## [Ziel der Übung]
Welche natürlichen Einschränkungen des Alters nennt der Text zur Barrierefreiheit unten als Beispiele? Zähle alle auf.

## [Ausgewählte Passage]

__________________________________________________

Behinderte und ältere Menschen werden oft nicht als wichtige Teilnehmer der Wirtschaft gesehen. Tatsache ist aber: Barrieren, mit denen behinderte Menschen kämpfen, stellen auch für die Generation 50plus, eine wachsende Konsumentengruppe, ein großes Probleme dar. Der Begriff 50plus meint jene, die nach dem zweiten Weltkrieg geboren wurden und sich in der Zeit des Wirtschaftsbooms gut situieren konnten. Sie kommen nun in ein Lebensalter, in dem sie die Früchte ihrer Arbeit genießen könnten und wollten.

Dabei müssen sie sich nun mit Barrieren herumschlagen, die mit den natürlichen Einschränkungen des Alters, wie Sehschwäche, Hörschwäche und Mobilitätseinschränkungen zu tun haben. Diese Gruppe wächst und sie wird im Durchschnitt immer älter. Deshalb bekommt die Devise "Barrierefrei - ohne Hürden durchs Leben" eine stärkere Bedeutung.

Zunächst möchte ich meinen ersten Gast, Frau Grundner, hier im ORF-KulturCafe begrüßen. Können Sie kurz sagen, was Sie tun und wo Sie beschäftigt sind?

Maria Grundner: Ich bin Mitarbeiterin der ÖAR (Österreichische Arbeitsgemeinschaft für Rehabilitation) und betreue dort das Sekretariat für Barrierefreiheit.

In meinen Arbeitsbereich fällt die Beratung für Architekten, Betroffene und Bauherren, die barrierefrei bauen wollen. Ich arbeite mit den Studien unterschiedlichster Bundesministerien und bin auch für Gleichstellungsfragen zuständig. Was ich auch mache: Ich setze das Bundes-Behinderten-Gleichstellungsgesetz im Bereich von Bundesbauten zu Etappenplänen um.

Freak-Moderatorin: Dann frage ich Sie noch etwas Einfacheres: Welche Schule beziehungsweise welche Ausbildung haben Sie gemacht?

Maria Grundner: Ich habe die Höhere Technische Lehranstalt für Hochbau absolviert, danach sechs Jahre bei einem Baumeister als Mitarbeiterin in der Statik gearbeitet und bin jetzt seit Februar bei der ÖAR in Wien angestellt.

__________________________________________________

## [Bereitgestelltes Material]
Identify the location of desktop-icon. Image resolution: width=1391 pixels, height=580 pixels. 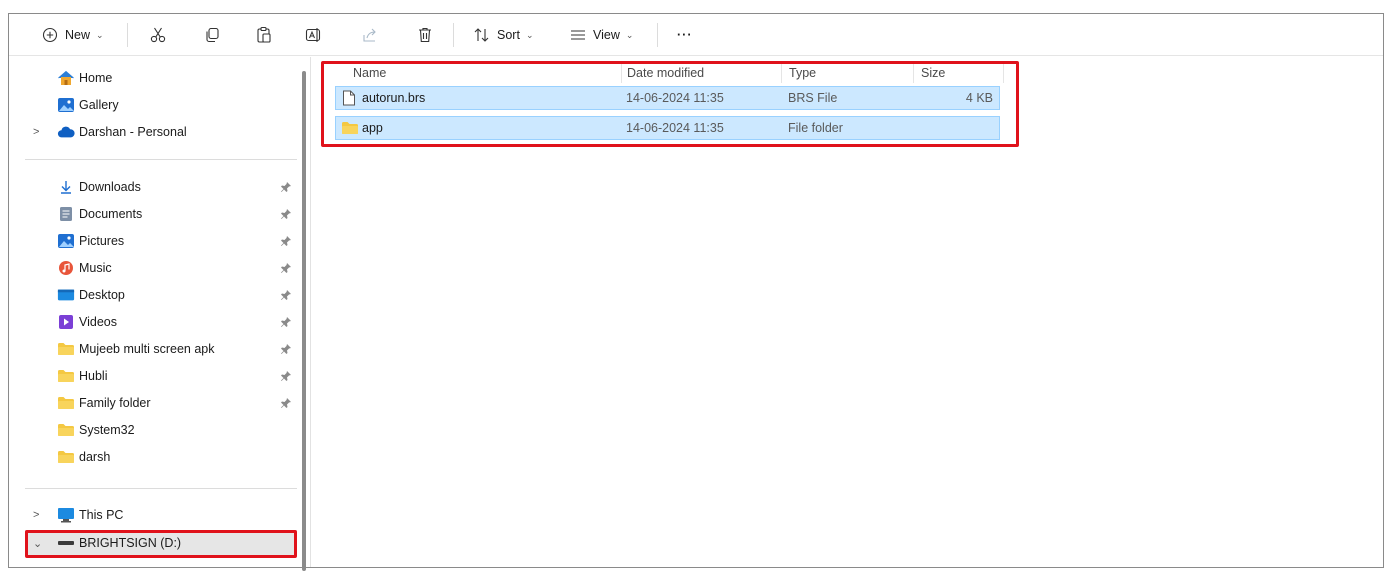
(66, 295).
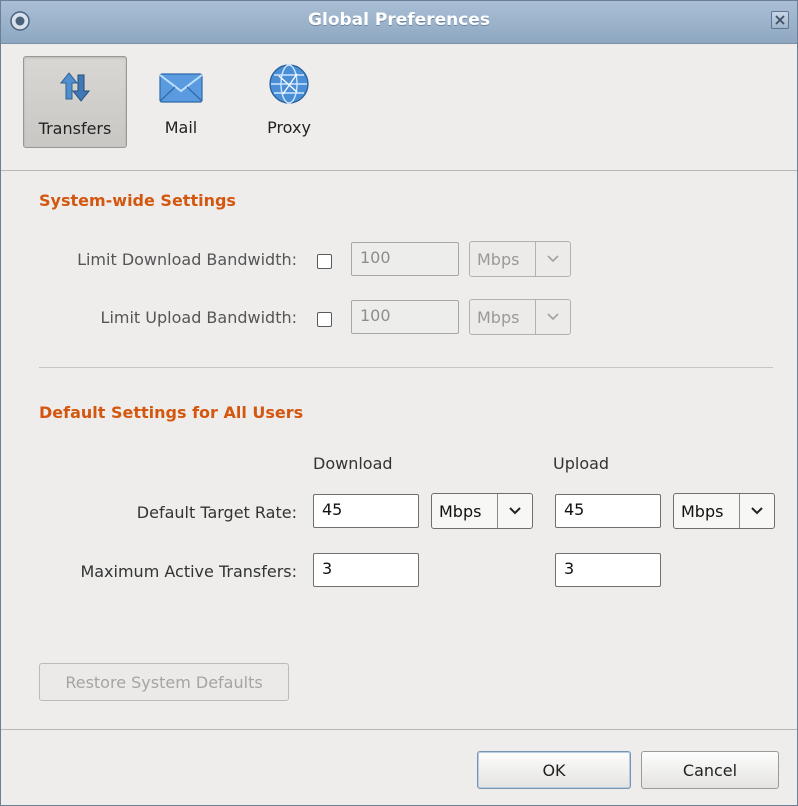 The image size is (798, 806). I want to click on download-target-rate-input: 45, so click(366, 511).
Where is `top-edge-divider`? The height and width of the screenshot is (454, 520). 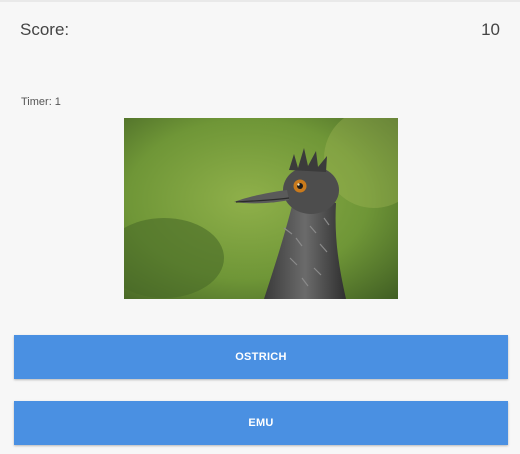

__________________________________________________

## [Lösung der Aufgabe]
- Sehschwäche
- Hörschwäche
- Mobilitätseinschränkungen